| What you should do |
Copy the records below exactly, from the line containing "Task: Expand the power menu arrow" through the last line, and leave out every picture.

START Study material

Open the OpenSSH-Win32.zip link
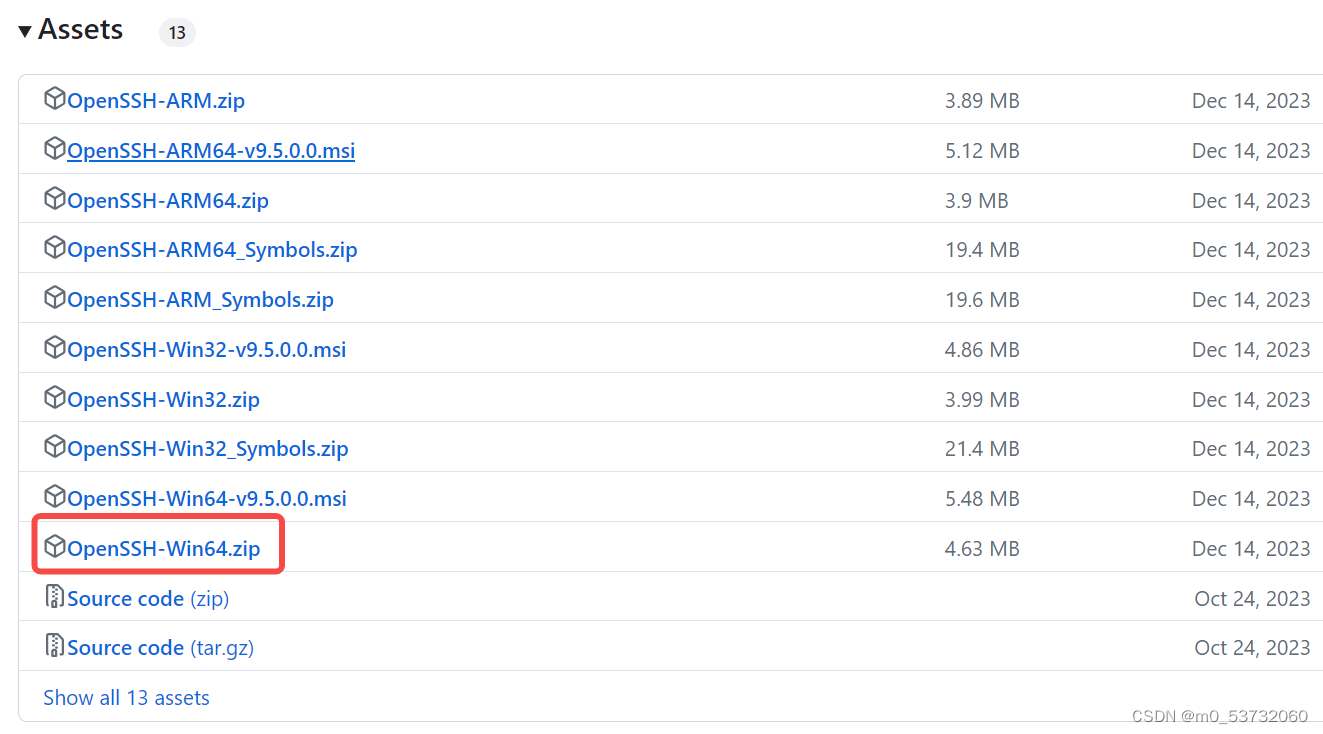 point(164,399)
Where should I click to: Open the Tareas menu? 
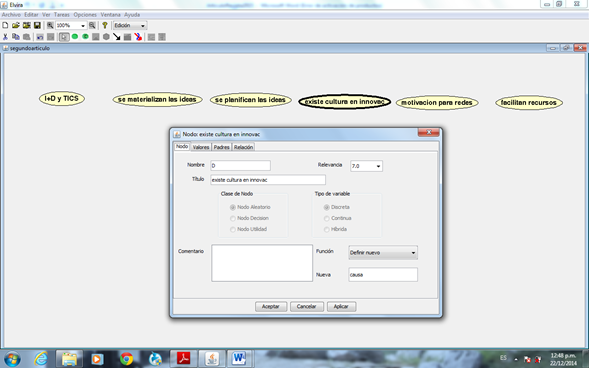tap(62, 15)
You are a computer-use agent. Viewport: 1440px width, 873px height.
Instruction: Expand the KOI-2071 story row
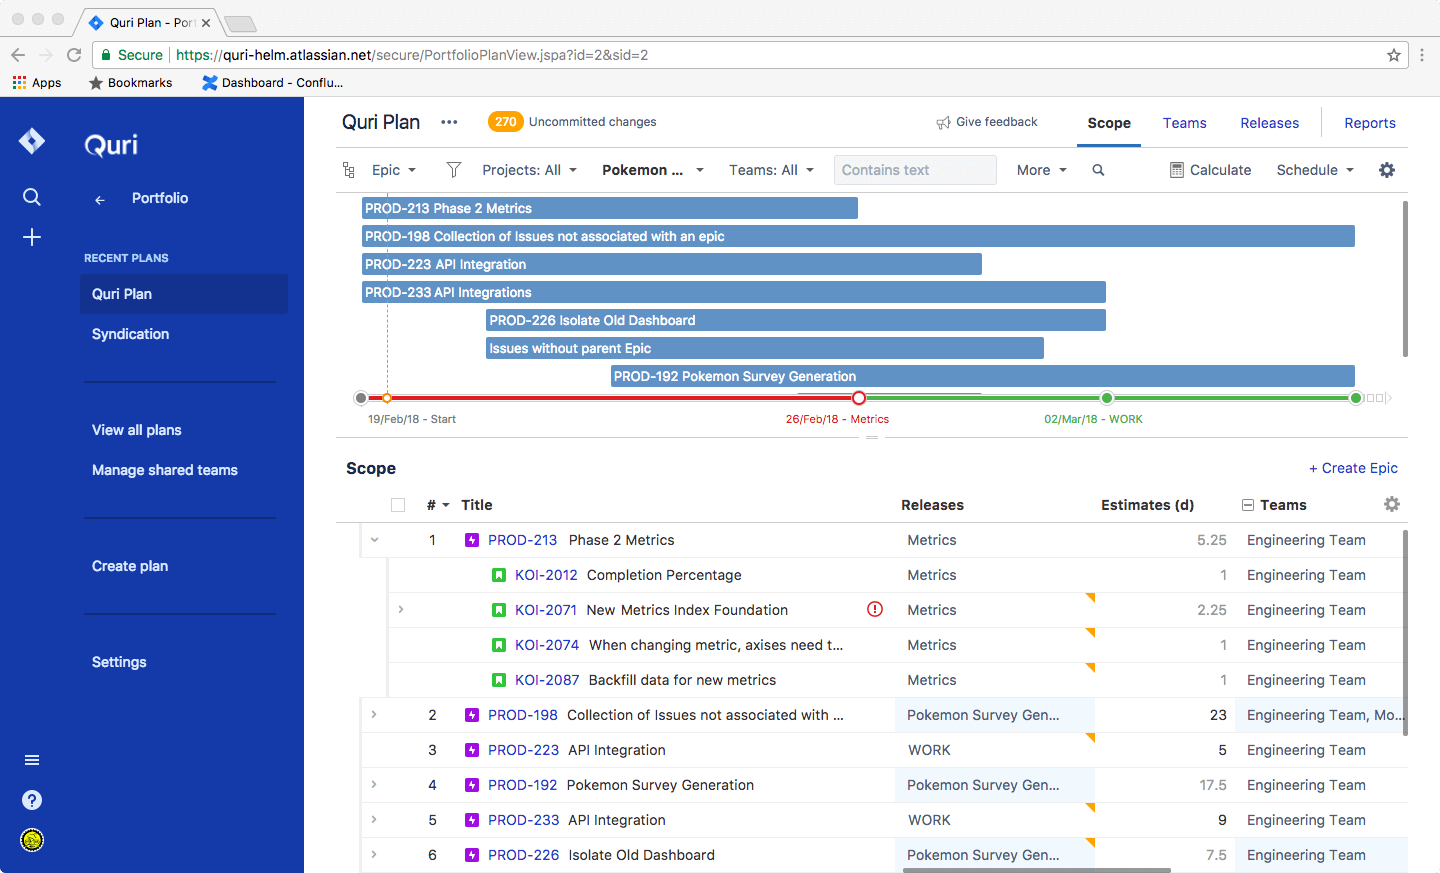coord(401,609)
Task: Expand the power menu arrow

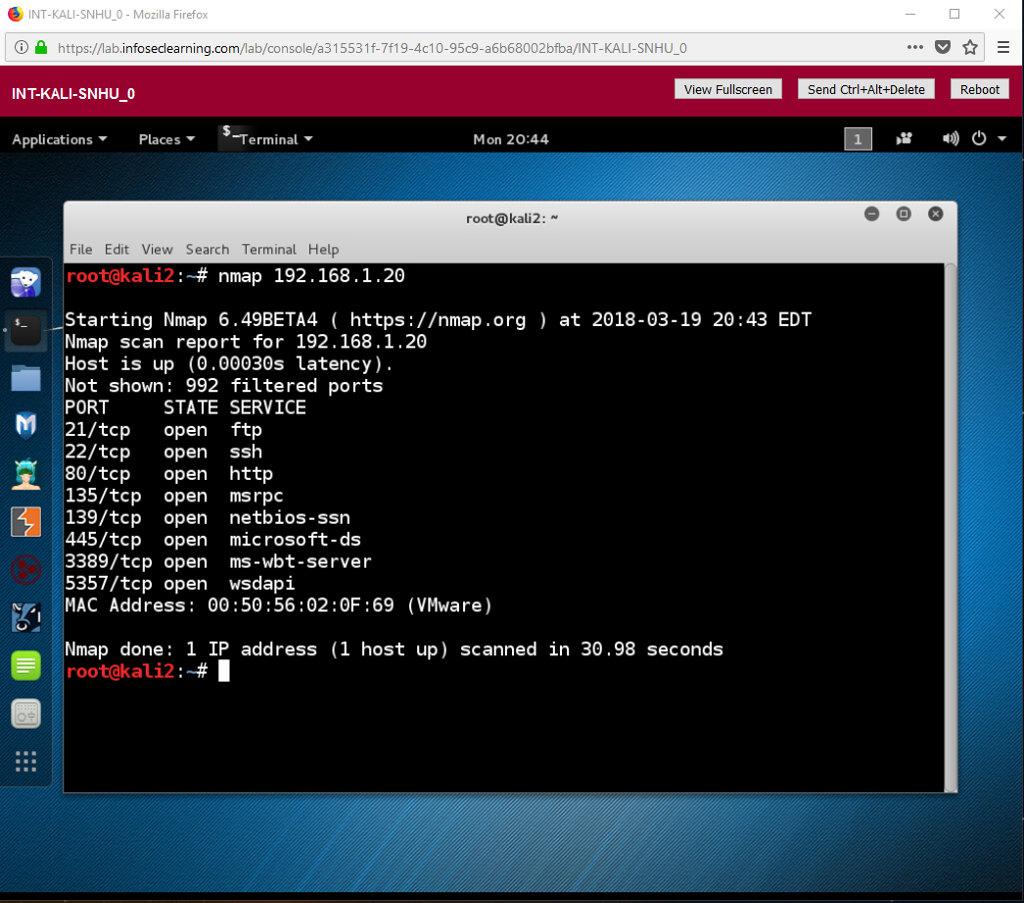Action: pos(1003,138)
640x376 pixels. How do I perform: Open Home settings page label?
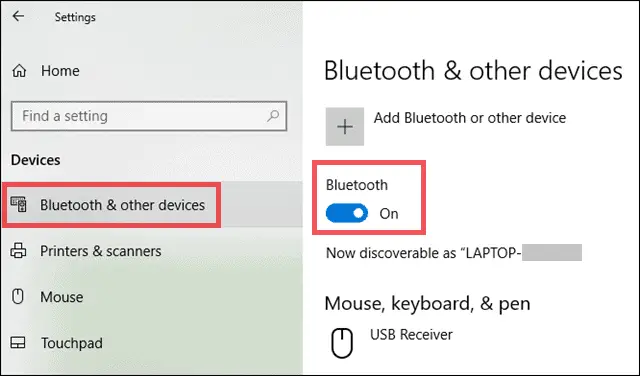[x=60, y=71]
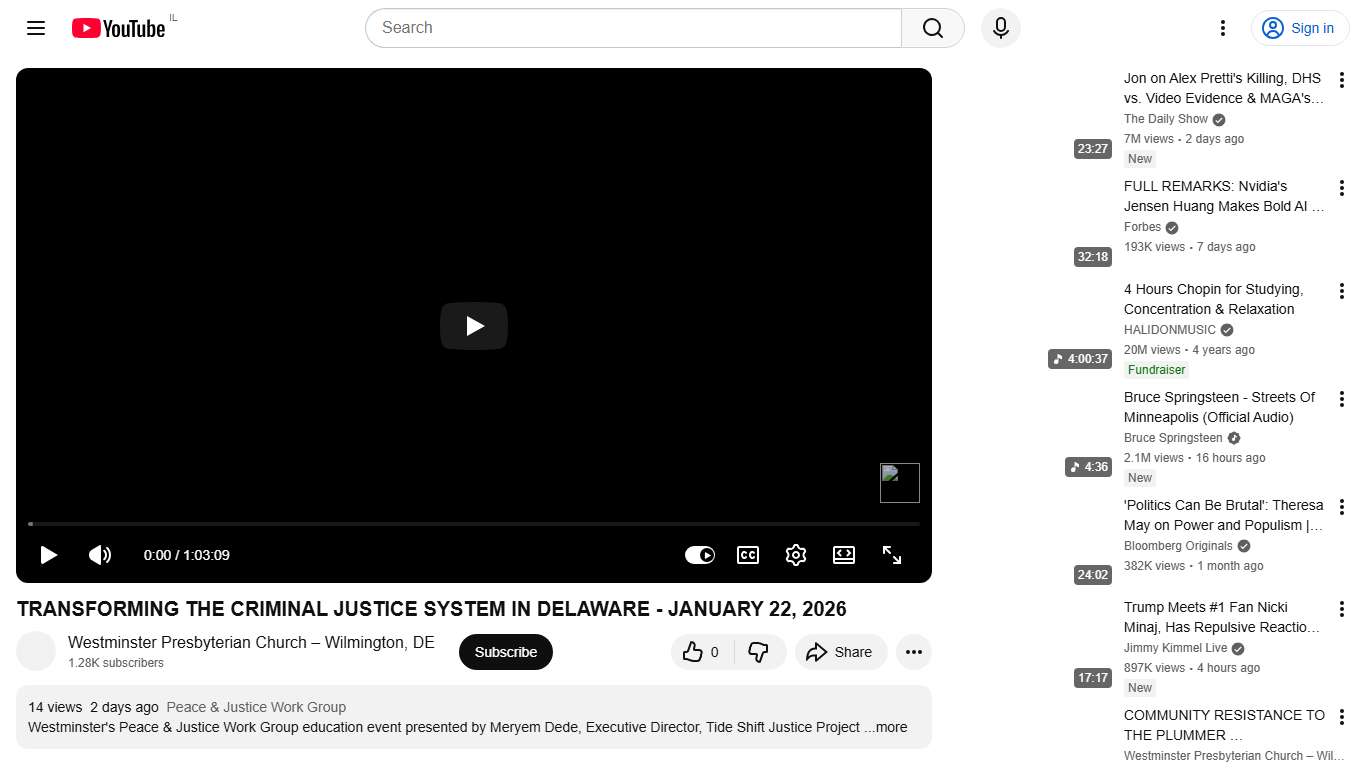This screenshot has height=768, width=1366.
Task: Open the hamburger navigation menu
Action: [35, 28]
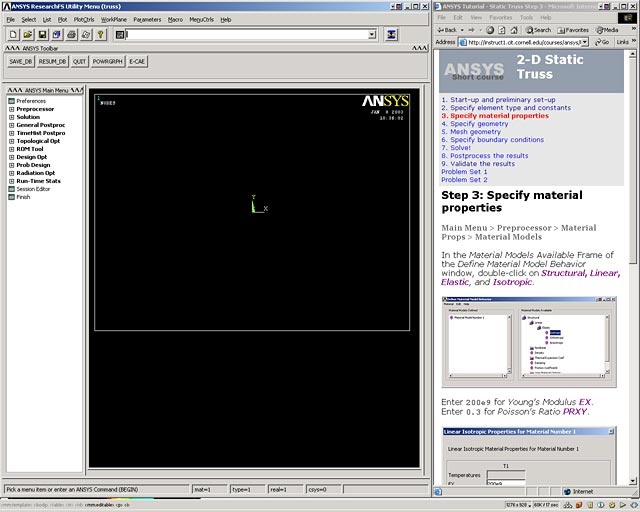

END Study material

| Task solution |
Task: Expand the power menu arrow

Action: pos(1003,138)
640x376 pixels. How do I perform: Open Home settings page label?
[x=60, y=71]
This screenshot has height=768, width=1366.
Task: Open the hamburger navigation menu
Action: [35, 28]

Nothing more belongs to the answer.